This article originally appeared on PEOPLE.com

President Obama and first lady Michelle Obama are continuing their trip as scheduled, despite receiving criticism for not returning home following the terror attacks in Brussels on Tuesday.

After taking in a baseball game in Havana, Cuba on Tuesday, the first couple headed to Argentina where they attended the state dinner in Buenos Aires with the country’s president Mauricio Macri and first lady Juliana Awada.

After President Macri took the floor, thanking the Obamas for coming, President Obama had his own words for the room.

“My hope is that, given the extraordinary history between our two countries, that this is a new beginning. I am coming to the end of my term as President of the United States — Michelle, by the way, is quite pleased about that,” Obama said to laughter. “You are just getting started. But as we meet here today, what we recognize is that the opportunities and possibilities for our two countries are not bound by just two leaders.

“They’re bound by our fellow citizens, and the friendship, and the bonds, the common interests that we share and that we can promote. And if we do, that will be good for the world because both of our countries have extraordinary strengths and because we are democracies, both of our countries have the capacity to learn from some of the tragedies and pain of the past. That makes us, I think, uniquely situated to help to promote those things that we care about so deeply.”
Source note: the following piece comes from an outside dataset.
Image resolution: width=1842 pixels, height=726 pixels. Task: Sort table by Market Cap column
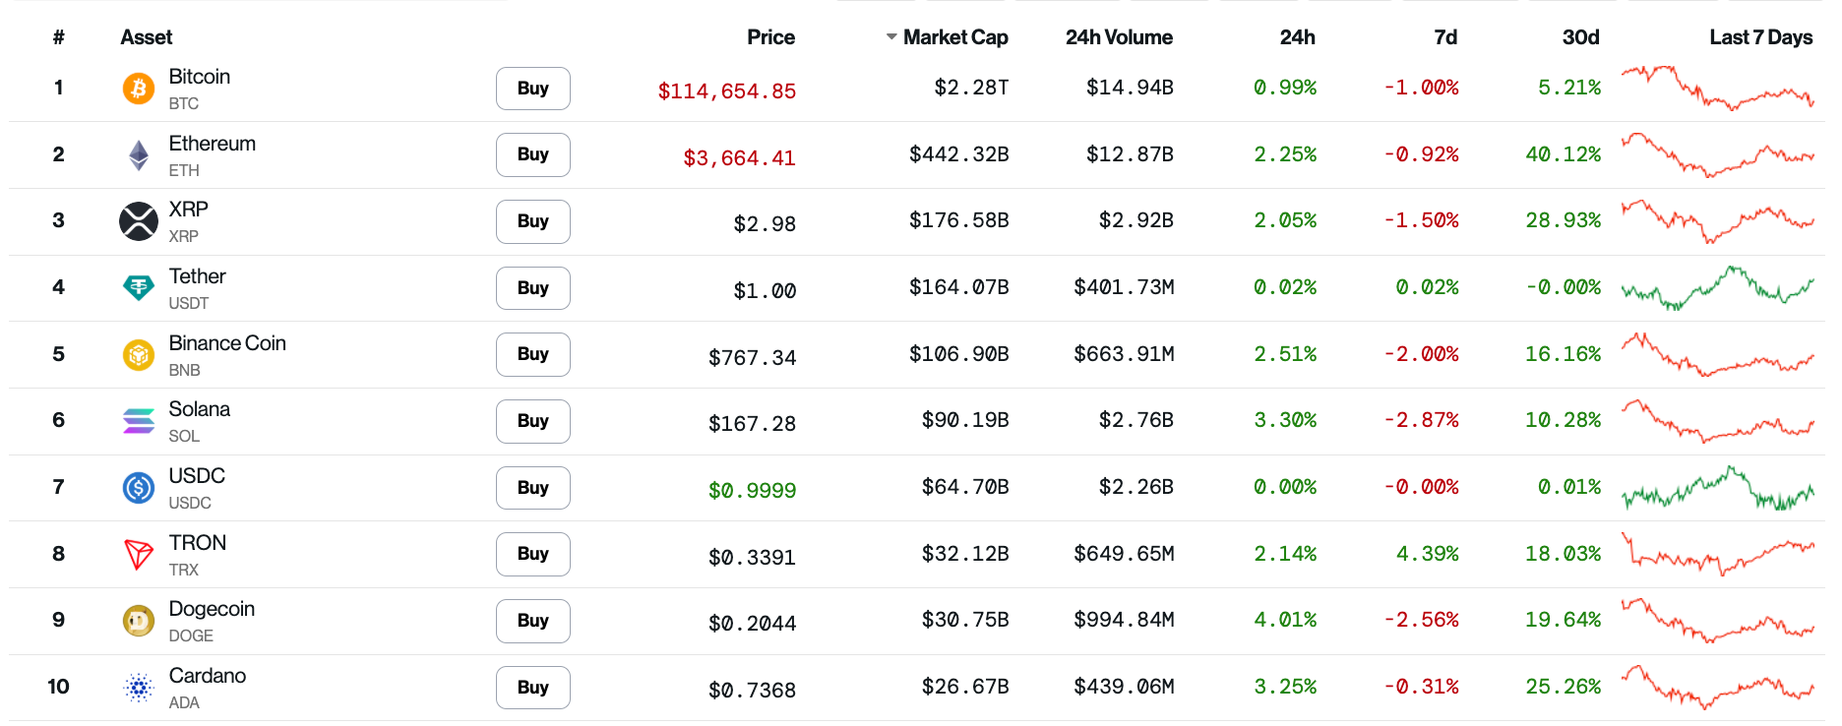click(954, 37)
During the dinner, the president and his wife took a lesson from the locals as they danced the tango with what appeared to be professional dance partners.

Although the entire Obama family observed a moment of silence in light of the Brussels attacks, the commander in chief still faced backlash when he decided against returning to America.

“It’s outrageous that the president of the United States is not in the situation room right now, planning to destroy ISIS,” former New York Mayor Rudy Giuliani told Fox News, before comparing the president’s absence a hypothetical situation in which Franklin Roosevelt remained at Warm Springs “when the Japanese bombed Pearl Harbor.”

Giuliani added that it makes no different that Brussels is not American soil.

However, in a brief interview with ESPN, President Obama addressed the situation, saying that the goal of terrorism is to stop people from living their everyday lives.

“It’s always a challenge when you have a terrorist attack anywhere in the world, particularly in this age of 24/7 news coverage,” he said at the baseball game. “You want to be respectful and understand the gravity of the situation, but the while premise of terrorism is to try to disrupt people’s ordinary lives … and as long as we don’t allow that to happen we’re going to be okay.”